In one clinical trial, 120 mg of Belzutifan (n=374) or 10 mg of everolimus (n=372) were taken orally once daily until disease progression or unacceptable toxic reactions occurred. The primary endpoints were progression-free survival (PFS) and overall survival (OS), and the key secondary endpoints were objective response rate (ORR), including confirmed complete response (CR) or partial response (PR).
The first interim analysis (median follow-up period was 18.4 months) revealed that the median PFS in both groups was 5.6 months. At 18 months, 24.0% of participants in the Belzutifan group and 8.3% in the active control group were alive and without disease progression (P=0.002).
In addition, the objective response rate of patients in the Belzutifan group was 6 times higher than that in the active control group. Specifically, 21.9% of patients in the Belzutifan group (95% CI: 17.8-26.5) achieved an objective response, compared to only 3.5% (95% CI: 1.9-5.9) in the active control group, a statistically significant difference (P<0.001). In the second interim analysis, with a median follow-up of 25.7 months, the median OS was 21.4 months in the Belzutifan group and 18.1 months in the active control group. At 18 months, 55.2% and 50.6% of subjects were alive, respectively (HR=0.88; 95% CI: 0.73-1.07; P=0.20).
In terms of safety, 61.8% of patients in the Belzutifan group (3.5% grade 5) and 62.5% of patients in the active control group (5.3% grade 5) experienced grade 3 or higher adverse events. Treatment was discontinued due to adverse events in 5.9% and 14.7% of participants, respectively. There were no new safety signals at Belzutifan.
Belzutifan, the first HIF-2α inhibitor to receive accelerated FDA approval, has been approved in the United States of America, the United Kingdom of Great Britain and Northern Ireland, Canada, and several other countries for the treatment of adults with von Hippel-Lindau (VHL) disease. This is especially true for those with associated renal cell carcinoma (RCC), central nervous system hemangioblastoma, or pancreatic neuroendocrine tumors that do not require immediate surgery. In December 2023, Belzutifan became the first HIF-2α inhibitor to be approved for use in patients with advanced RCC, marking the first time since 2015 that a new mechanistic therapy for advanced RCC has been approved.
Merck is committed to expanding the application potential of Belzutifan, and actively promote Belzutifan alone or in combination with PD-1 inhibitor Pembrolizumab in RCC, endometrial cancer, esophageal cancer, liver cancer, prostate cancer and rare cancers. At present, Belzutifan has entered the second phase of clinical trials for endometrial cancer, esophageal cancer, liver cancer, prostate cancer and rare cancers, and we look forward to more good news to benefit more patients at an early date.

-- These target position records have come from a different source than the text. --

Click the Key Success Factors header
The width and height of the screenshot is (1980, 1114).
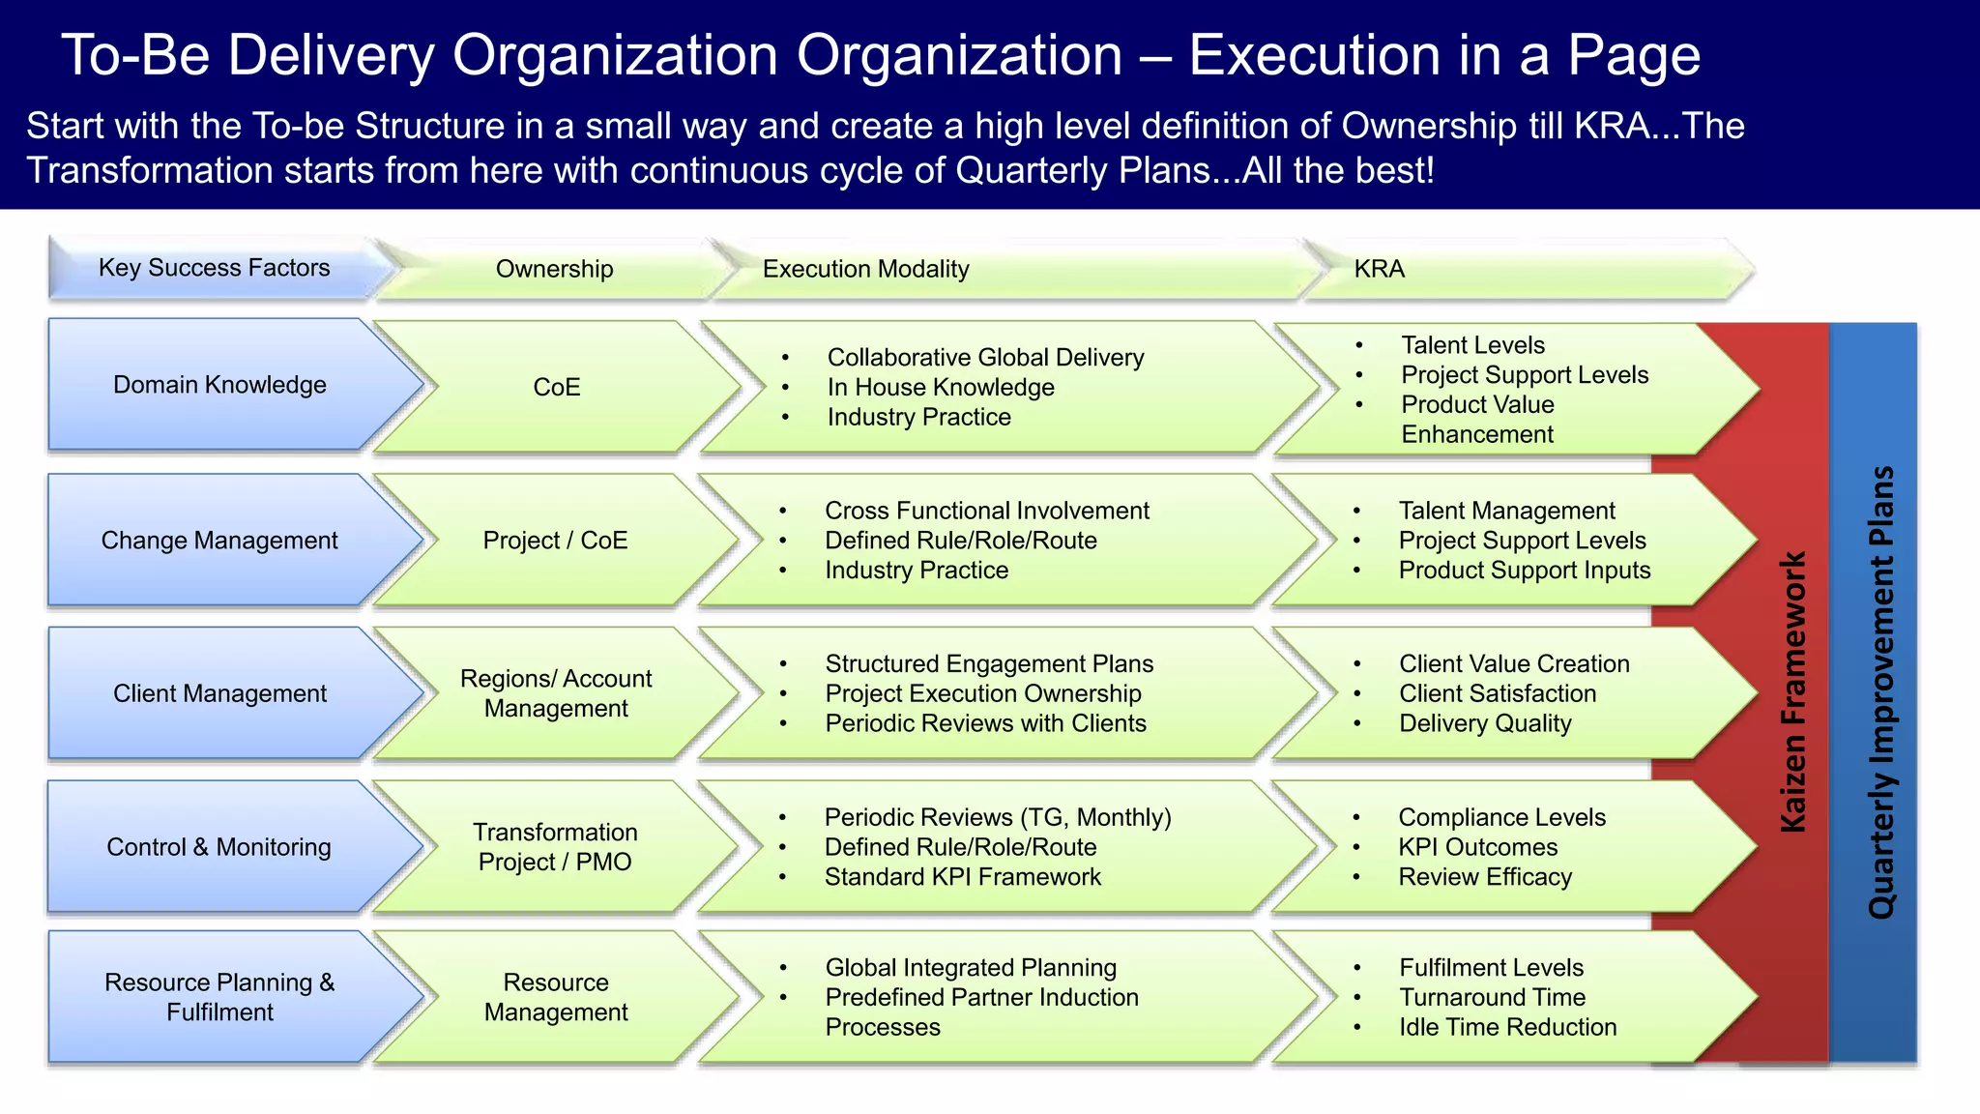214,268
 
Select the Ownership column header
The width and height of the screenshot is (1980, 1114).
554,269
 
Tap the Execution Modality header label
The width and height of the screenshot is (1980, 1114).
865,269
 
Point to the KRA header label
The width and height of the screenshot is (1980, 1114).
1379,269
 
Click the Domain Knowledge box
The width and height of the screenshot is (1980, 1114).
219,385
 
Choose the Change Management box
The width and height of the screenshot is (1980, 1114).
219,541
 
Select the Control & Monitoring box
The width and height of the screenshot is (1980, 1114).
218,847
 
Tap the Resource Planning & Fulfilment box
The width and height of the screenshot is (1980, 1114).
219,997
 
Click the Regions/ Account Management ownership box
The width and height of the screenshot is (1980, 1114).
556,693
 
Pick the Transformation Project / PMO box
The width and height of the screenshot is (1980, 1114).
555,847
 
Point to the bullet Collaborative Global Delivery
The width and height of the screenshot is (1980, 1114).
985,358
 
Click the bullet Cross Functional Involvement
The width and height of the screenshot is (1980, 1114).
986,511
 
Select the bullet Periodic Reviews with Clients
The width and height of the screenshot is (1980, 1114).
985,723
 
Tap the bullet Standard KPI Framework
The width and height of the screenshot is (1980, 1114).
962,877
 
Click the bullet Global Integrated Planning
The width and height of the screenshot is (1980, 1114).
970,968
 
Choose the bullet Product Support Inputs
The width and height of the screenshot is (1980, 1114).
1524,571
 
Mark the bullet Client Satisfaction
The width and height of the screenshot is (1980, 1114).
1497,693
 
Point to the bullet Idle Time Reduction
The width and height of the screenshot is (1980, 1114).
1507,1027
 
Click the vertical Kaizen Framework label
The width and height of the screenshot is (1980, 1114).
1793,692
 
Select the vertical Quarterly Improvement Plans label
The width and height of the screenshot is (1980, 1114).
1880,692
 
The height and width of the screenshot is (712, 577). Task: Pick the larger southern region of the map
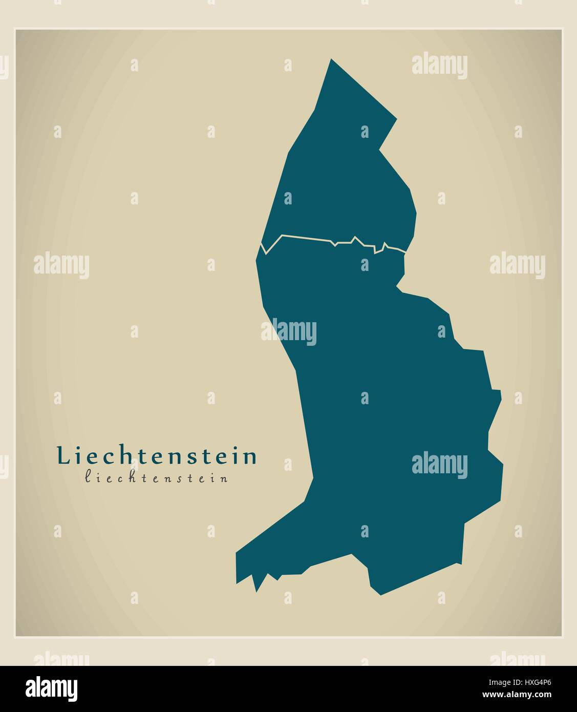(389, 410)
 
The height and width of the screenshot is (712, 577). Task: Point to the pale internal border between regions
(307, 237)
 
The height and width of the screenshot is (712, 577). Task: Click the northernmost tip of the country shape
(331, 59)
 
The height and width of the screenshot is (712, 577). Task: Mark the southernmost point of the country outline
(380, 594)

At the same time, the industry continues to promote the development of RCC therapies. In addition to Belzutifan, there are currently several RCC therapies in clinical development. In terms of small molecule therapies, Zanzalintinib, a new generation of oral TKI therapy developed by Exelixis, has attracted much attention. Zanzalintinib inhibits tyrosine kinase activity in receptors associated with cancer growth and spread, including VEGF receptors, MET, AXL, and MER. Results from the Phase 1b trial, published in November, showed that at a median follow-up of 8.3 months, 12 of 32 treated clear cell RCC patients enrolled in the extended cohort achieved a confirmed PR, with an ORR of 38% and a disease control rate (DCR) of 88%. Fruzaqla (Fruquintinib, fuquinitinib), a VEGFR-1, -2 and -3 inhibitor developed by HUTCHMED and Takeda, is also being examined in a registered study for the treatment of RCC patients.
In recent years, the rise of new molecular therapies has brought new hopes for the potential treatment of RCC patients. The most notable of these is the personalized mRNA cancer vaccine MRNA-4157 (V940), jointly developed by Moderna and Merck, which has recently started a phase 2 study for the treatment of patients with RCC. In May, Arsenal Biosciences announced that AB-2100, its T-cell therapy for patients with clear cell RCC, had completed its first patient administration in a multicenter, open-label phase 1/2 clinical trial. AB-2100 uses the company's CITE (CRISPR Electroporation Integrated Transgene) technology to engineer T cells so that they can selectively target tumors and overcome the inhibitory tumor microenvironment. These properties make it possible for the patient's immune system to destroy RCC cells without harming normal tissue. In addition, Adicet Bio announced in June that its gamma-δ CAR-T cell candidate for CD70-positive cancer, ADI-270, is scheduled to initiate a Phase 1 clinical trial for relapsed/refractory RCC in the second half of 2024. To evaluate the safety and antitumor activity of ADI-270 in patients with RCC.